Sporcu yetiştirmek uzun süreli ve meşakkatli bir yoldur. TOHM da bu amaçla kurulmuş ve Hükûmetimizin spor alanındaki en önemli ve iddialı projelerinden biridir. Az önce konuşmamda da ifade ettim, biz bugünden 2024'leri, 2028'leri planlamalıyız. İşte, TOHM, ülkemizin her yerinde yetenekli çocukları 9'lu, 10'lu yaşlarda tespit ederek sisteme entegre etmeli, üst düzey antrenörler ve mentorlar, beslenme uzmanları eşliğinde çalıştırmalıdır. Birçok ülke de bu şekilde yapmaktadır.

Her branşın kendi doğasına uygun planlama yapılmalıdır. Boks, güreş gibi branşlarda 8-9 yaş erken iken yüzme, jimnastik, tenis gibi branşlarda ise 15-16 yaş çok geç olarak görülmektedir. Son olarak, bir başka hususu da -konuşmamı toparlamak adına- söylemek istiyorum. Mevcut statlarımızı da gözden geçirmemiz gerekiyor. Biz çok modern statlar yaptık, bu statları bence kulüplerine satmamız gerekiyor. Yirmi-otuz yıl vadeli bir planla beraber kulüplere satmalıyız, elde edilecek geliri sportif faaliyetlerde değerlendirebiliriz. Örneğin, Galatasaray'ın stadına yaklaşık 300 milyon dolar civarında bir kaynak aktarıldı. Bugün Galatasaray stattan 80 milyon civarında gelir elde etmektedir. Bu gelirin bir kısmıyla kendi stadını kendisi alabilir, vadeli bir şekilde bu değerlendirilebilir.
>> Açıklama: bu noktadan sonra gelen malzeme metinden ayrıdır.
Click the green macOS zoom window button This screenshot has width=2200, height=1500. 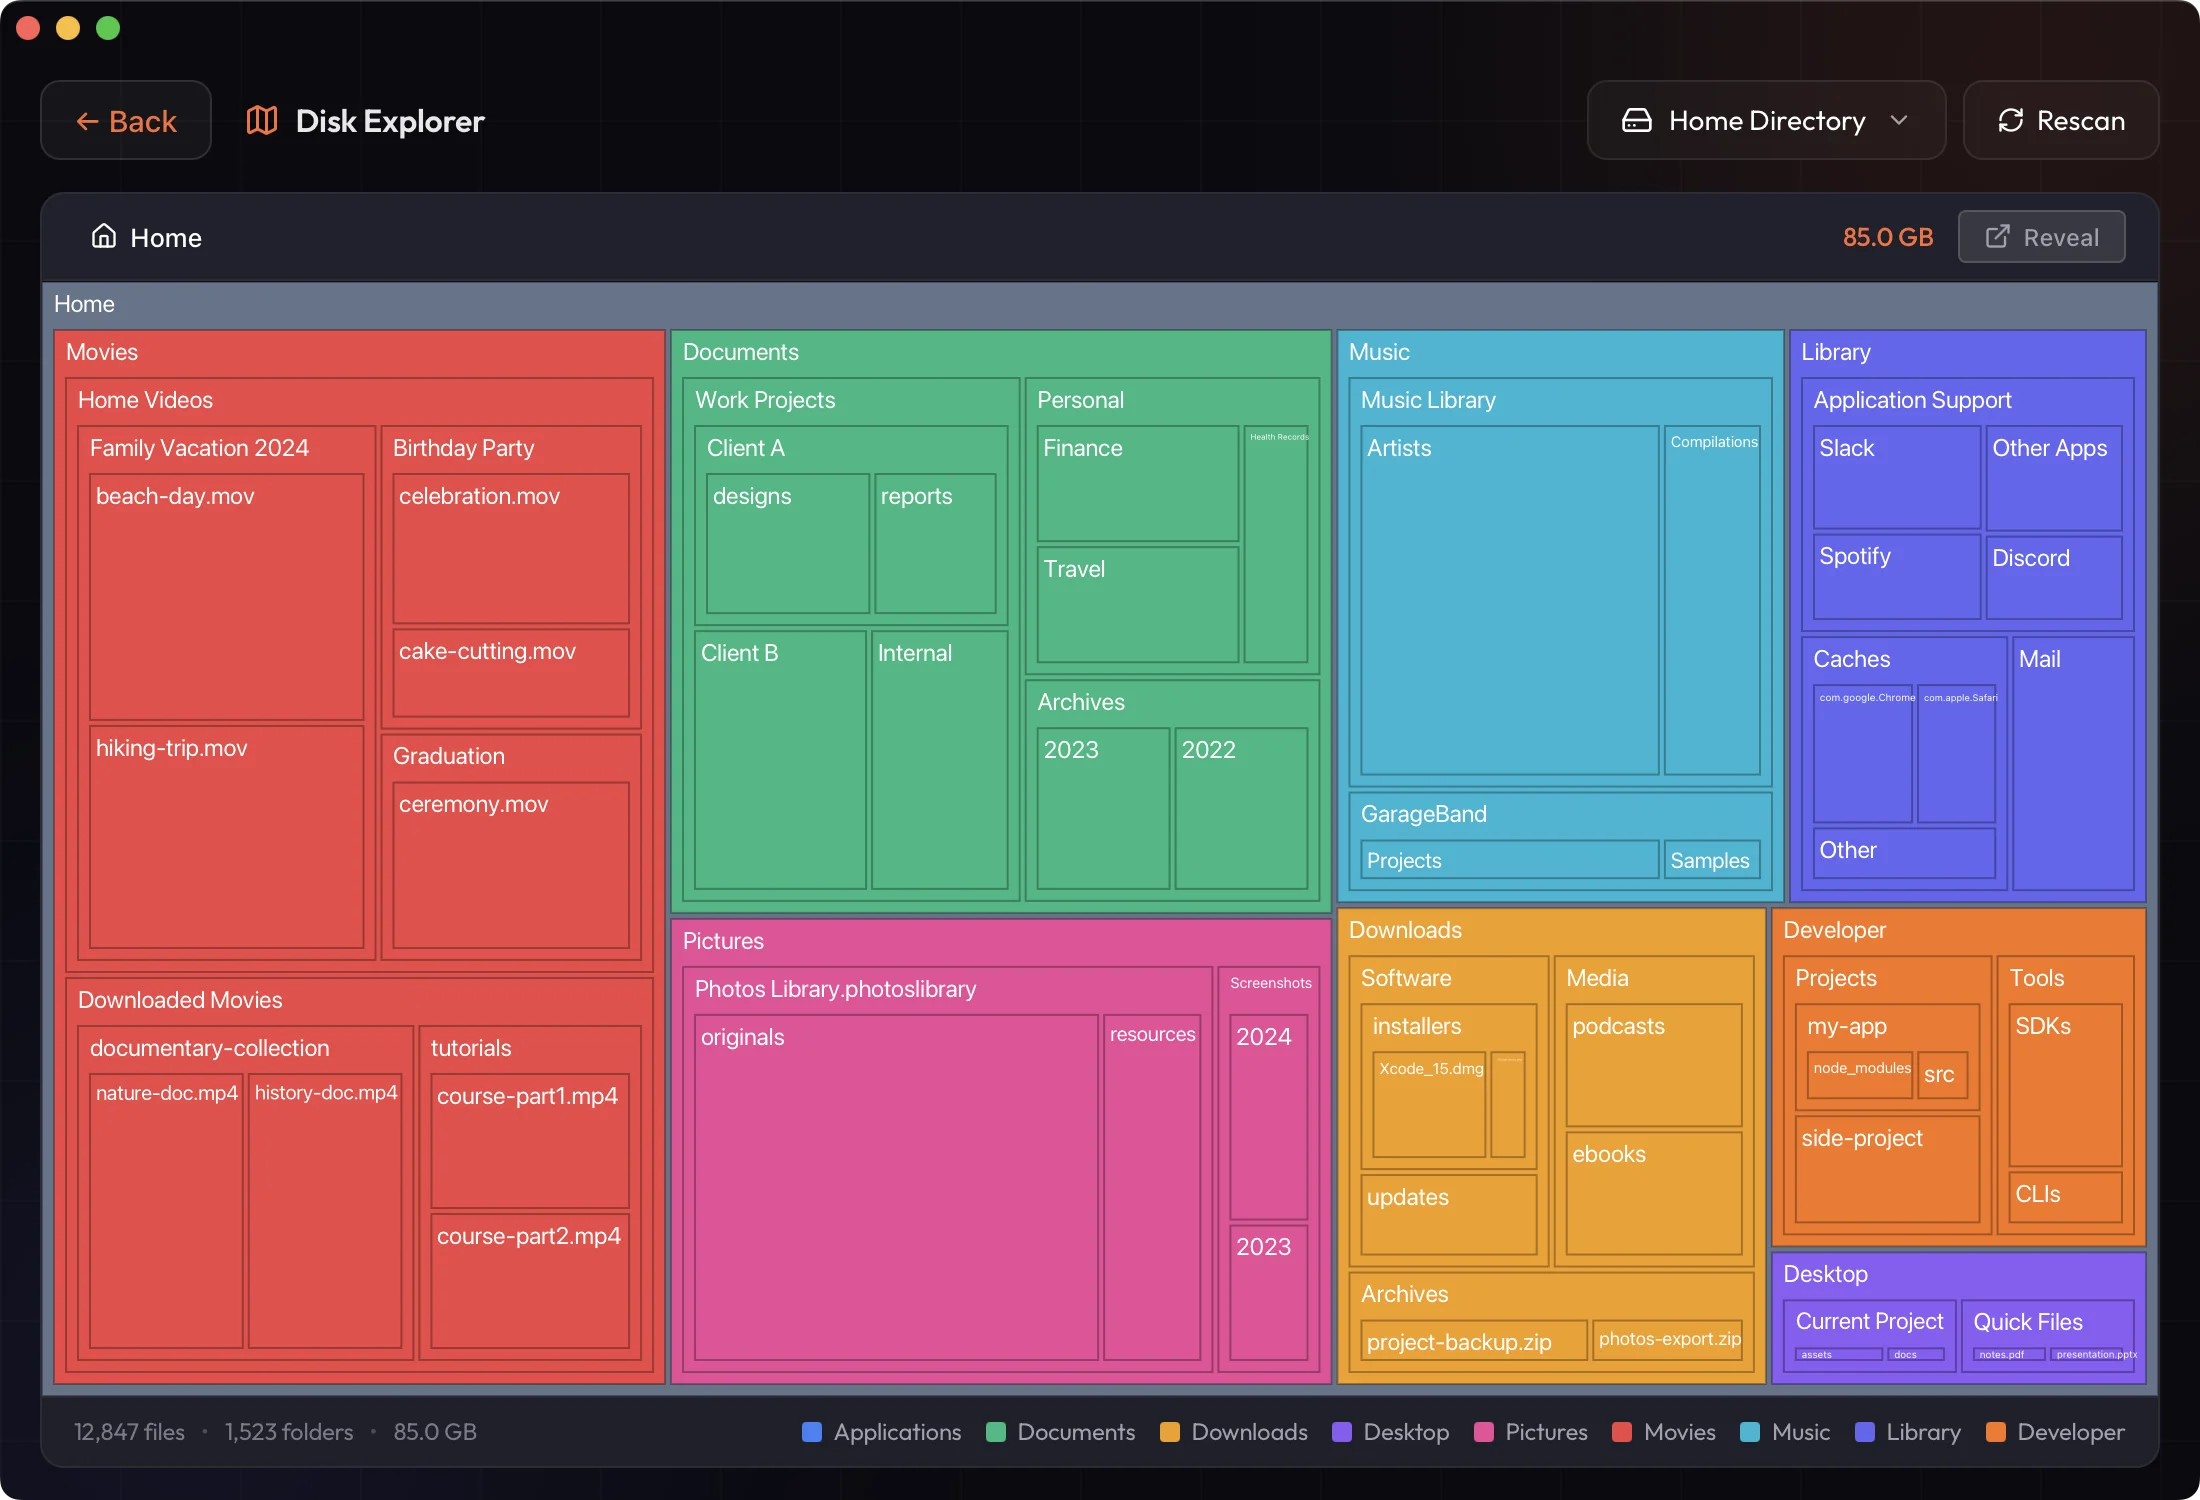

Son olarak da tüm ilçelerimizde, illerimizde yüzme havuzları kurduk sayenizde, bunu bütün ilçelerimize de yaygınlaştırmamız gerekiyor.

Daha önce tribün teröründen bahsetmiştim. Sayın Bakanım, tribün terörüyle alakalı olarak bir proje hazırladım, bunu sizlerle de ileride paylaşmak istiyorum. Sadece Spor Bakanlığını ilgilendiren bir durum değil, aynı zamanda İçişleri Bakanlığını, Adalet Bakanlığını ilgilendiren bir husustur. Futbolun, sporun kanseri tribün terörüdür, şiddettir. Bu manada hazırlamış olduğum bu çalışmayı geniş bir zamanda sizlerle de paylaşmak istiyorum.